**EXERCISE TASKS**
A. Answer these questions using the influenza vaccine trial listing:
(i) What is the ClinicalTrials.gov identifier?
(ii) What age range of children does the study cover?
(iii) What masking does the study design use?
B. Transcribe the influenza vaccine trial listing from "The purpose of" up to and including "GSK2186877A in healthy children 6 to 35 months of age.".
C. According to the influenza vaccine trial listing, why was the protocol posting updated, and which sections did this affect?

**DOCUMENT SECTION**
- - - - -

Trial to Evaluate the Safety and the Immunogenicity of GSK Biologicals' Influenza Vaccine GSK2186877A in Healthy Children

This study has been completed.
Sponsor:
Information provided by (Responsible Party):
GlaxoSmithKline
ClinicalTrials.gov Identifier:
NCT01096056
First received: March 29, 2010
Last updated: April 12, 2012
Last verified: April 2012
  Purpose

The purpose of this study is to evaluate the safety and immunogenicity of GlaxoSmithKline Biologicals' influenza vaccine GSK2186877A in healthy children 6 to 35 months of age.

This Protocol Posting has been updated following Amendment 1 of the Protocol, Jun 2010. The impacted sections are study design, outcome measures, intervention sections and number of subjects.


Condition Intervention Phase
Influenzae Disease
Biological: Influenza vaccine GSK2186877A formulation 1
Biological: Influenza vaccine GSK2186877A formulation 2
Biological: Fluarix
Phase 1

Study Type: Interventional
Study Design: Allocation: Randomized
Endpoint Classification: Safety Study
Intervention Model: Parallel Assignment
Masking: Open Label
Primary Purpose: Prevention
Official Title: Safety and Immunogenicity of GSK2186877A Candidate Seasonal Influenza Vaccine in Healthy Children 6 to 35 Months of Age.

- - - - -

**Dataset records**
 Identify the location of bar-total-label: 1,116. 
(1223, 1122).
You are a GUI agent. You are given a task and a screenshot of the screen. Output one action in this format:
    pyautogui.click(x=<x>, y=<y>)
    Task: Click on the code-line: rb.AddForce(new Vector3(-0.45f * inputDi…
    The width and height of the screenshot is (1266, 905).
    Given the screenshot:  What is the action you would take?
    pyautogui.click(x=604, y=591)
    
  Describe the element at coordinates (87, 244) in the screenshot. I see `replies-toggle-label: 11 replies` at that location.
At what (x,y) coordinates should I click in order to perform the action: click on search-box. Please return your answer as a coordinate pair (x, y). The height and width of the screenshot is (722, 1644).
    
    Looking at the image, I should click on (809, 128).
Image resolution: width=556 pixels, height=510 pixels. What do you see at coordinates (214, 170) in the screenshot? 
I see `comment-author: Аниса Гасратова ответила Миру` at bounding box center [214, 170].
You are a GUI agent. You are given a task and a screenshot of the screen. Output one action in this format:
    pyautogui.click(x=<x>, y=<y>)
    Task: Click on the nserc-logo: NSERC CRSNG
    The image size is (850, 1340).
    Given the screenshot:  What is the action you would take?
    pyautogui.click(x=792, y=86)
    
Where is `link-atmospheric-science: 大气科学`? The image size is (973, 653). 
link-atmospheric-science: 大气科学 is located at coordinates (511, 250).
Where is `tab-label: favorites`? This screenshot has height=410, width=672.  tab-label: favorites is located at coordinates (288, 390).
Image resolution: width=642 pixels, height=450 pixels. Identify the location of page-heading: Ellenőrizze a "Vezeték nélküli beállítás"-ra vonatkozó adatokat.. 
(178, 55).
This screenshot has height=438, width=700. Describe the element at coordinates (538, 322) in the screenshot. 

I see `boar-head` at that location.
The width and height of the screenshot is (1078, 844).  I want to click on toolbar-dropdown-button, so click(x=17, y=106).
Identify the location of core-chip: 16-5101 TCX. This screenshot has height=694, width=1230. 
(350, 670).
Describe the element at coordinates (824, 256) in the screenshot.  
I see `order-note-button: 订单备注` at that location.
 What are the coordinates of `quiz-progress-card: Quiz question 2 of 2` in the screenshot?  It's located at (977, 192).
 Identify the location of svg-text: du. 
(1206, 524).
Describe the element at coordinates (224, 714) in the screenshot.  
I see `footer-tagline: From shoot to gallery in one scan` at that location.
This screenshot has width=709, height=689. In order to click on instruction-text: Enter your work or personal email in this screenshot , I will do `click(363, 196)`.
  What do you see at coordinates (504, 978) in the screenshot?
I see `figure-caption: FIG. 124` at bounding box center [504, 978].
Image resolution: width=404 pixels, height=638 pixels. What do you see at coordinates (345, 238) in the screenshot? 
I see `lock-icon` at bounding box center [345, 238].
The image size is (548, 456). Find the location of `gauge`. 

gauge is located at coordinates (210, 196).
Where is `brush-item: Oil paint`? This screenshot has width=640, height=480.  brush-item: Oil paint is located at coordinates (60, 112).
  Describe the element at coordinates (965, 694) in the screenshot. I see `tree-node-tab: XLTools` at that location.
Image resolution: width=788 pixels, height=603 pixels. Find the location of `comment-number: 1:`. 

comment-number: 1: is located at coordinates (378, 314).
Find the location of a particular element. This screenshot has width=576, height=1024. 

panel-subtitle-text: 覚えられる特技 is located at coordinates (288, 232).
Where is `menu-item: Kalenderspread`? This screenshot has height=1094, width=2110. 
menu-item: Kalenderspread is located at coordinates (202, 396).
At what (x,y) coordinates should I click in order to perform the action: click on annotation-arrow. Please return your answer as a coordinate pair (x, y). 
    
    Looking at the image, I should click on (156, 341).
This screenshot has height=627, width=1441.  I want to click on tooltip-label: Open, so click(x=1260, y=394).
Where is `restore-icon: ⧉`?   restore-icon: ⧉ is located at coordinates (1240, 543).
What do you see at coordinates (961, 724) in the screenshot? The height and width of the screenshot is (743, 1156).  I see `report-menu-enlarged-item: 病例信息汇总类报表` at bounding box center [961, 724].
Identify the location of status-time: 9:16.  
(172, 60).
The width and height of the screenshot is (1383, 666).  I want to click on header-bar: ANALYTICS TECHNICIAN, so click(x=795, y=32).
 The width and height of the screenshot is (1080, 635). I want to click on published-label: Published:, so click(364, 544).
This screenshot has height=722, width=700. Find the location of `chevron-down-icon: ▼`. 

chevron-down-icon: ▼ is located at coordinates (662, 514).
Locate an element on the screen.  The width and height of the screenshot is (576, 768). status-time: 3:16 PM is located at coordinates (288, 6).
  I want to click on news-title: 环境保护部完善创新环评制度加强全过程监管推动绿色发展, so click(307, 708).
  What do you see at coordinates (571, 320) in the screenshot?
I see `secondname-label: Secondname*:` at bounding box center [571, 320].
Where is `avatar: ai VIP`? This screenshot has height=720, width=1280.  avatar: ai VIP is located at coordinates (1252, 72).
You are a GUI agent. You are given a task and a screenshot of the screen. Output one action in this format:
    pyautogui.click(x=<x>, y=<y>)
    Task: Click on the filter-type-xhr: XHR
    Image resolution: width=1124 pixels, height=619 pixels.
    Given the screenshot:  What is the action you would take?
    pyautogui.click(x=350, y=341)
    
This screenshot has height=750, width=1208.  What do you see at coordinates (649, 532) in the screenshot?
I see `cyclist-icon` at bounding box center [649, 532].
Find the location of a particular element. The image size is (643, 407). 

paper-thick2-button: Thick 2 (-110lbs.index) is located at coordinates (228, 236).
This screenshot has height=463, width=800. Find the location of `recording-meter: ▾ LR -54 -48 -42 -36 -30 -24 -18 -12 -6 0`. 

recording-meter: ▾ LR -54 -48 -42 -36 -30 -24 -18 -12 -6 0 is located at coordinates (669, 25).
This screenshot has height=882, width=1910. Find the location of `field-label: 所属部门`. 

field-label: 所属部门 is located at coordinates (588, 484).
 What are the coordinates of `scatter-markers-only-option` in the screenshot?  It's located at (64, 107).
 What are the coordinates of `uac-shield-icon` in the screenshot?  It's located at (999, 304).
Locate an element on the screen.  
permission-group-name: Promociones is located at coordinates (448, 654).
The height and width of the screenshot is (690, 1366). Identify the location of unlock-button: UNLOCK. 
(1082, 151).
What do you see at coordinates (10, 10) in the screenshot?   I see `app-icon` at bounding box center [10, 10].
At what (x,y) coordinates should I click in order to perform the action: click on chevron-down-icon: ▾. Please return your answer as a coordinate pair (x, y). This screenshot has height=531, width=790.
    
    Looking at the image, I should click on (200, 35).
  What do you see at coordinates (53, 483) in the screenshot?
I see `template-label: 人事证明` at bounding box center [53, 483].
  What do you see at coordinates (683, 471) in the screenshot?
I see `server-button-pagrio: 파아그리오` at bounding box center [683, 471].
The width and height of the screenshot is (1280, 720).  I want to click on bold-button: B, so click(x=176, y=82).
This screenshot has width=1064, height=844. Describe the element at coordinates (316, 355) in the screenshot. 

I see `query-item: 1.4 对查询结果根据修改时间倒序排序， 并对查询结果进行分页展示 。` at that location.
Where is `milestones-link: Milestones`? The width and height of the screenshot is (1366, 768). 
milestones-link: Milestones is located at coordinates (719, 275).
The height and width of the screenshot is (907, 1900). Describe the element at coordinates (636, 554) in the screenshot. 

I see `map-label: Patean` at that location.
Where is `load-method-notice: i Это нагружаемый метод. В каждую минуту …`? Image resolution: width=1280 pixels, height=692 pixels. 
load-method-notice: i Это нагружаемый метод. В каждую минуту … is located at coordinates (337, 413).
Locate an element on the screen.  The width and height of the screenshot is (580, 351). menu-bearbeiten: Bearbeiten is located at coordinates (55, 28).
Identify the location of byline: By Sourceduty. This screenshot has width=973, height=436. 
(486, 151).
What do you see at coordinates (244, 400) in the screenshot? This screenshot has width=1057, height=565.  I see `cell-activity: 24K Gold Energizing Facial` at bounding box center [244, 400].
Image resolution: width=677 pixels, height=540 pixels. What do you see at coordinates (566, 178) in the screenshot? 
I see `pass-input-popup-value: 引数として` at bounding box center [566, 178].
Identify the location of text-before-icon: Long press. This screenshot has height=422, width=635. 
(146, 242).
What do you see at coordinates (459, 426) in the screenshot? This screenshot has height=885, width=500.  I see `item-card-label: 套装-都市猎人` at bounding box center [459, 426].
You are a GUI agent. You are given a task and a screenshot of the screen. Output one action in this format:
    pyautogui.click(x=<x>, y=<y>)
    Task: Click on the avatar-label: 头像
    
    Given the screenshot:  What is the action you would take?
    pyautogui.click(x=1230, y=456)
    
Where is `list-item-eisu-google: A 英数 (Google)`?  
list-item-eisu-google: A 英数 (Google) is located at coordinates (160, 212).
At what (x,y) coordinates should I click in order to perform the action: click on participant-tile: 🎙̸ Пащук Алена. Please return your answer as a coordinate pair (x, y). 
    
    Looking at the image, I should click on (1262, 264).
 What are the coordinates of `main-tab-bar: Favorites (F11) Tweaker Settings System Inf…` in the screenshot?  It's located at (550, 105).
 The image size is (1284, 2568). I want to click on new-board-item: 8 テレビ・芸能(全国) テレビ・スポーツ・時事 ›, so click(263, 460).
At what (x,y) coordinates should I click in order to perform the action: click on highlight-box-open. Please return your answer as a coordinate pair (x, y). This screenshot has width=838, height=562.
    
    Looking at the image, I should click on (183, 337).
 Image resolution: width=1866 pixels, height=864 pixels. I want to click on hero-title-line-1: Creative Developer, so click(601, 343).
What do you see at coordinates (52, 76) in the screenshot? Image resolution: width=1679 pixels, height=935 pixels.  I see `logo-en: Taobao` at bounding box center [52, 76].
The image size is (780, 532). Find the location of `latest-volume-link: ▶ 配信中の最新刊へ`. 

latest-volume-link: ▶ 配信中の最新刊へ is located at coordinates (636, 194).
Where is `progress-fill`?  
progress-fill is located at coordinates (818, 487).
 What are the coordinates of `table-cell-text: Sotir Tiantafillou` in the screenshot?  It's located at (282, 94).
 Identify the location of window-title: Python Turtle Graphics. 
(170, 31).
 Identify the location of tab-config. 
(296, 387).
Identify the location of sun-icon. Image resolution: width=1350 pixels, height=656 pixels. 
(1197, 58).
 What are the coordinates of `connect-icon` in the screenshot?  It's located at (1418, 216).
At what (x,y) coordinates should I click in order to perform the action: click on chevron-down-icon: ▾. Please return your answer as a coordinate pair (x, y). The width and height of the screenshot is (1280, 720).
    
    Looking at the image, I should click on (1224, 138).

- - - - -

**RESULTS OF THE EXERCISE**
A.
(i) NCT01096056
(ii) 6 to 35 months of age
(iii) Open Label

B.
The purpose of this study is to evaluate the safety and immunogenicity of GlaxoSmithKline Biologicals' influenza vaccine GSK2186877A in healthy children 6 to 35 months of age.

C. The posting was updated after Amendment 1 of the Protocol in June 2010. The affected sections are study design, outcome measures, intervention sections and number of subjects.